Path-integral amplitudes are denoted by the inner product $\langle x_f,t_f|x_i,t_i\rangle$ where $|x_i,t_i\rangle$ is a time-independent position eigenstate of the time-dependent Heisenberg picture operator $\hat{x}(t)$ at time $t_i$ with eigenvalue $x_i$. In short, $$\hat{x}(t_i)|x_i,t_i\rangle=x_i|x_i,t_i\rangle.$$ I have some trouble with this notation. Usually, we identify the the Schrodinger picture state $|\psi(t_0)\rangle_S$ at time $t_0$ to coincide with the Heisenberg picture state $|\psi\rangle_H$. In this notation, are we using two different reference times $t_i,t_f$ instead of a single $t_0$? I am confused.

Answer 1

Note that in the Heisenberg picture the operator $x(t):= e^{itH}x(0)e^{-itH}$ is time dependent, so in general the operators $x(t)$ and $x(t')$ are different, and therefore will have different eigenvectors. Labelling a state $|x,t\rangle$ does not imply that the state has a time-dependence, it merely labels which of the position operators it is an eigenvector of, since we now have infinitely many.
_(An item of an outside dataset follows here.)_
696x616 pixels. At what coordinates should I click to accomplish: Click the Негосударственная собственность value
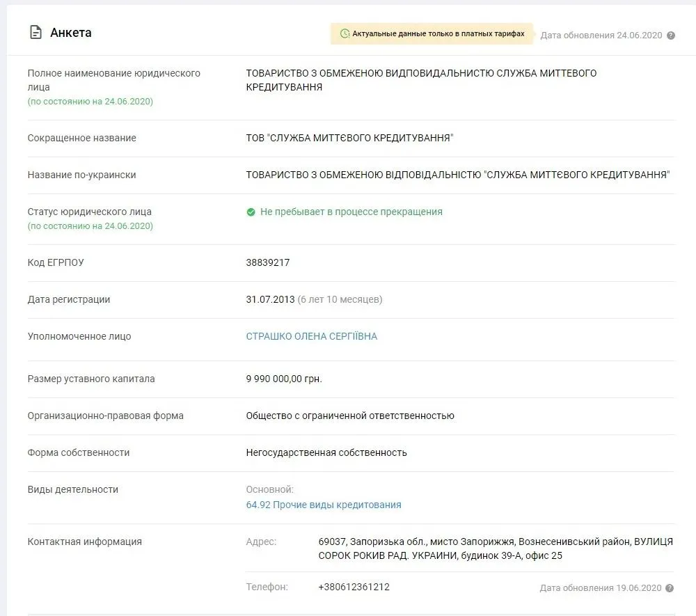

Since the Heisenberg and Schroedinger pictures are equivalent, we can, of course move back and forth. Choosing $t=0$ such that $\hat x(0)=\hat x$ where $\hat x$ is the schroedinger picture operator, then we have $|x,0\rangle=|x\rangle(0)$, where on the right hand it is a Schroedinger picture state, and $|x\rangle(t)=e^{-itH}|x\rangle(0)$. Then we can compute $\hat x(t)|x\rangle(-t)=e^{itH}\hat x(0)e^{-itH}e^{itH}|x\rangle(0)=e^{itH}\hat x(0)|x,0\rangle=xe^{itH}|x,0\rangle=x e^{itH}|x\rangle (0)=x|x\rangle (-t)$. This just says that $|x,t\rangle=|x\rangle(-t)$. This just confirms that the states $|x,t\rangle$ really are Heisenberg states, they are not equal to the Schroedinger picture states, though they contain the same information if you know them for all t.

Answer 2

The state $|x, t \rangle$ is a Heisenberg picture state. Concretely, it means the state at $t = 0$ which will evolve into the state $|x \rangle$ at time $t$.

Answer 3

An amplitude $\langle x_i, t_i\vert x_j, t_j\rangle$ is the probability amplitude that answers the question "How likely is it I will measure a state at position $x_j$ at time $t_j$ when I measured it to be at $x_i$ at time $t_i$?".

The measurement at $t_i$ results in my initial state being $\lvert x_i,t_i\rangle$ - the corresponding eigenstate of the position operator at the time of measurement. When I measure position at $t_j$, the Born rule tells us the probability amplitude to measure $x_j$ is $\langle x_i, t_i\vert x_j, t_j\rangle$.